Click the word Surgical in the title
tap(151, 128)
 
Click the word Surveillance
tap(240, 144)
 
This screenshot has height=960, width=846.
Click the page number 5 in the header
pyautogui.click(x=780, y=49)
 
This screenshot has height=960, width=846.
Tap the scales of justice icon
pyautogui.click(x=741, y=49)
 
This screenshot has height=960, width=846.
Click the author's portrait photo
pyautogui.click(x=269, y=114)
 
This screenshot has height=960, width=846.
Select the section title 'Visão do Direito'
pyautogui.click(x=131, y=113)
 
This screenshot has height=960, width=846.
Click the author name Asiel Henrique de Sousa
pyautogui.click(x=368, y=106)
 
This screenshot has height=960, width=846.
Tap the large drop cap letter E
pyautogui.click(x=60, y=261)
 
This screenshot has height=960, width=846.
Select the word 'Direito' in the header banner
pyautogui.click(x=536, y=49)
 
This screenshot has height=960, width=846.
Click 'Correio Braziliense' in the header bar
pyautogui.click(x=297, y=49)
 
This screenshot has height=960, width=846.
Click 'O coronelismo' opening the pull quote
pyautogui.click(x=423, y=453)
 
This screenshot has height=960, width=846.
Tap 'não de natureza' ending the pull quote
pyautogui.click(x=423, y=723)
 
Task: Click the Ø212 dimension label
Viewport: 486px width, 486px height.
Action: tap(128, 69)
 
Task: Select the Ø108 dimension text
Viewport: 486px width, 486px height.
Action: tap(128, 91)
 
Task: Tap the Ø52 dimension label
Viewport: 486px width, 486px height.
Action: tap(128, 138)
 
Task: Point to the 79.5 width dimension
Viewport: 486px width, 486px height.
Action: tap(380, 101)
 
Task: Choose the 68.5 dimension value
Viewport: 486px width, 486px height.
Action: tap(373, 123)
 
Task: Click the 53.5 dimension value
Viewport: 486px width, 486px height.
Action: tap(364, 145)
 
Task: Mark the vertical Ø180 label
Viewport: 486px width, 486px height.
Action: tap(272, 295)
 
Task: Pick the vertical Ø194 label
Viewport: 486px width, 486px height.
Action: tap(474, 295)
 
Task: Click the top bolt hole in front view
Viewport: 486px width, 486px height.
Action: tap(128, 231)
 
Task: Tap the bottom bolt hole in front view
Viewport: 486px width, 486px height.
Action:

*-*-*

__WORK REQUIRED__
Write out the lines above as a JSON list of strings, one string for each line, leaving out the blank lines.

__SOLUTION__
[
  "Click the word Surgical in the title",
  "tap(151, 128)",
  "Click the word Surveillance",
  "tap(240, 144)",
  "This screenshot has height=960, width=846.",
  "Click the page number 5 in the header",
  "pyautogui.click(x=780, y=49)",
  "This screenshot has height=960, width=846.",
  "Tap the scales of justice icon",
  "pyautogui.click(x=741, y=49)",
  "This screenshot has height=960, width=846.",
  "Click the author's portrait photo",
  "pyautogui.click(x=269, y=114)",
  "This screenshot has height=960, width=846.",
  "Select the section title 'Visão do Direito'",
  "pyautogui.click(x=131, y=113)",
  "This screenshot has height=960, width=846.",
  "Click the author name Asiel Henrique de Sousa",
  "pyautogui.click(x=368, y=106)",
  "This screenshot has height=960, width=846.",
  "Tap the large drop cap letter E",
  "pyautogui.click(x=60, y=261)",
  "This screenshot has height=960, width=846.",
  "Select the word 'Direito' in the header banner",
  "pyautogui.click(x=536, y=49)",
  "This screenshot has height=960, width=846.",
  "Click 'Correio Braziliense' in the header bar",
  "pyautogui.click(x=297, y=49)",
  "This screenshot has height=960, width=846.",
  "Click 'O coronelismo' opening the pull quote",
  "pyautogui.click(x=423, y=453)",
  "This screenshot has height=960, width=846.",
  "Tap 'não de natureza' ending the pull quote",
  "pyautogui.click(x=423, y=723)",
  "Task: Click the Ø212 dimension label",
  "Viewport: 486px width, 486px height.",
  "Action: tap(128, 69)",
  "Task: Select the Ø108 dimension text",
  "Viewport: 486px width, 486px height.",
  "Action: tap(128, 91)",
  "Task: Tap the Ø52 dimension label",
  "Viewport: 486px width, 486px height.",
  "Action: tap(128, 138)",
  "Task: Point to the 79.5 width dimension",
  "Viewport: 486px width, 486px height.",
  "Action: tap(380, 101)",
  "Task: Choose the 68.5 dimension value",
  "Viewport: 486px width, 486px height.",
  "Action: tap(373, 123)",
  "Task: Click the 53.5 dimension value",
  "Viewport: 486px width, 486px height.",
  "Action: tap(364, 145)",
  "Task: Mark the vertical Ø180 label",
  "Viewport: 486px width, 486px height.",
  "Action: tap(272, 295)",
  "Task: Pick the vertical Ø194 label",
  "Viewport: 486px width, 486px height.",
  "Action: tap(474, 295)",
  "Task: Click the top bolt hole in front view",
  "Viewport: 486px width, 486px height.",
  "Action: tap(128, 231)",
  "Task: Tap the bottom bolt hole in front view",
  "Viewport: 486px width, 486px height.",
  "Action:"
]